Fig. 5 Number of adherent bacteria about roughness[52]
(1) Nano-roughness
When the roughness is minor (Ra:0.23-6.13 nm), smooth surfaces under
static conditions are more conducive to bacterial adhesion; as the
surface roughness decreases, the more bacteria adhere to the surface[53-56]. This phenomenon is associated with
cellular metabolic activity, such as an increase in bacterial size and
an increase in EPS production on smooth surfaces[54-55]. For example, the adhesion ofStaphylococcus aureus decreases with increasing nanostructure
size. This is because the macromolecules on the bacterial cell wall can
only bind the top region of the material surface, and the top part
decreases with increasing nanostructure size [57],
as shown in Figure 6(a).
When the roughness is relatively large (Ra:6-30 nm), the rough surface
is more conducive to bacterial adhesion. The number of bacteria adhering
to the surface increases as the surface roughness increases[58-60]. For example, oral restorative materials
with greater roughness and surface energy can increase the adhesion of
S. aureus [61]. A saliva coating alters this
causal relation, and the layer may change the surface roughness[12].

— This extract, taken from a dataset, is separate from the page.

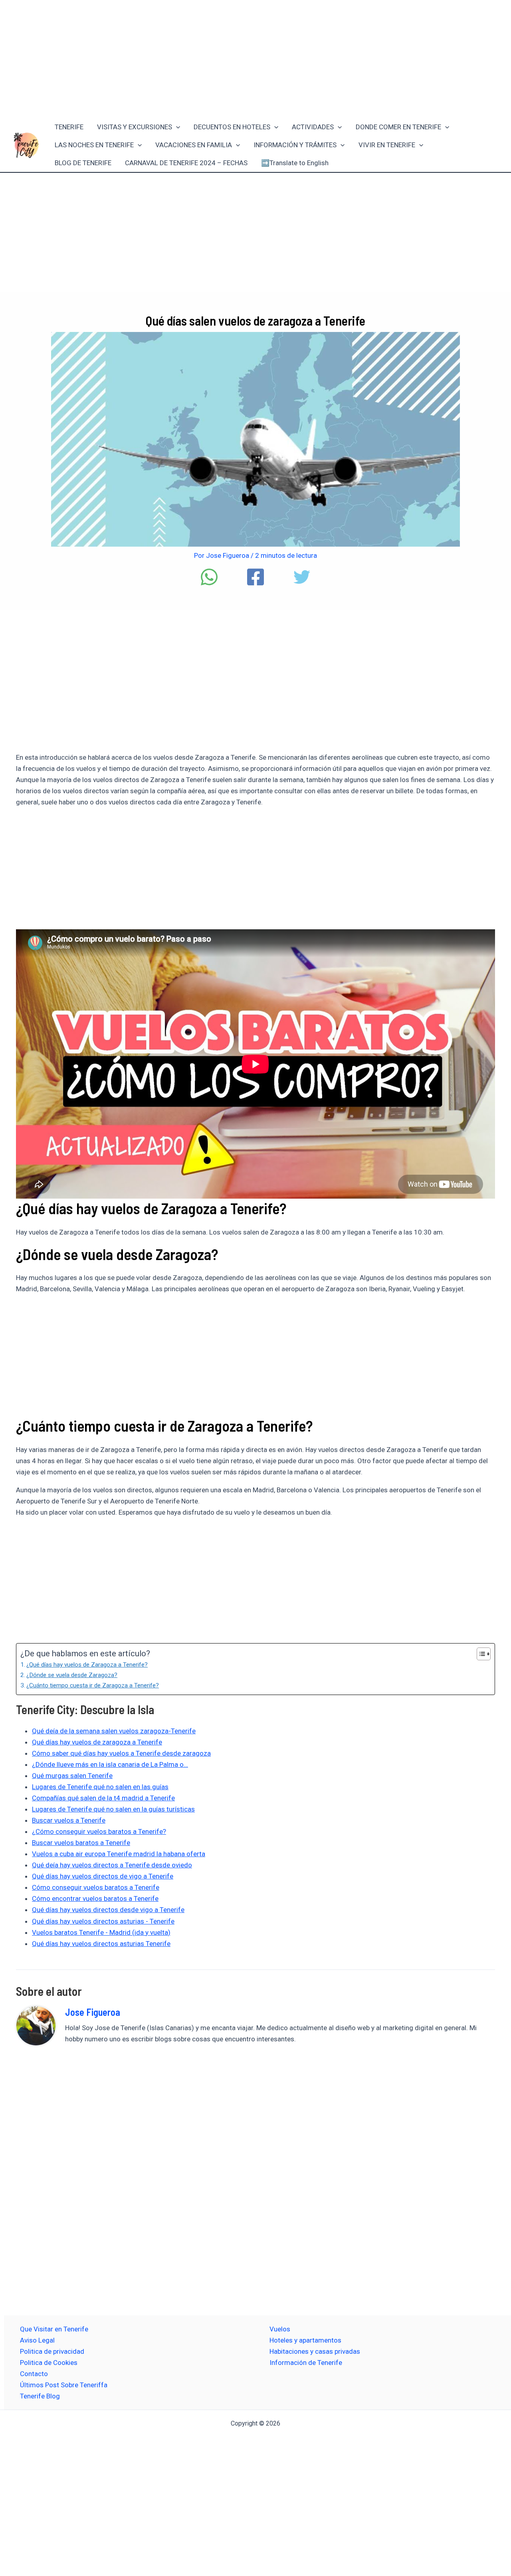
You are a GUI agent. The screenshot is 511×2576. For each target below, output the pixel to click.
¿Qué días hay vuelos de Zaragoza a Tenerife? (87, 1664)
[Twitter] (301, 577)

(2) Submicron and micron roughness
Many researchers have reported that bacterial adhesion positively
correlates with the submicron or micron-scale roughness[62-67]. The adhesion force between bacteria and
surfaces with submicron scale roughness was enhanced as the roughness
increased until the necessary roughness was reached[68-70]. Bacteria attached to rougher surfaces
have more obvious deformation. More considerable deformation of bacteria
could increase the contact area and the adhesion force. If the roughness
of the character is so high, the bacteria on the bacterial probe could
only touch the protruding parts of the surface [63,
70], as shown in Figure 6 (b). Higher roughness didn’t further
promote the initial adhesion in static culture conditions. At the same
time, the deep valleys on the rough surface could trap bacteria and
protect them from the sheer force of the washing procedure, as shown in
Figures 6 (b) and 6 (d).
Compared with Ra, peak density (Spd) also has a
significant effect on bacterial adhesion, especially at lower roughness[73]. Siegismund et al. combined the XDLVO theory
with the surface element integration method to compare the impact of Ra
and S PD on bacterial adhesion on rough titanium surfaces[70], as shown in Figure 6. The calculation result
revealed that when the average roughness was low (Ra < 70 nm),
the interaction energy had a negative correlation with the peak density;
when the average roughness was higher (Ra > 150 nm), the
interaction energy only depended on Ra.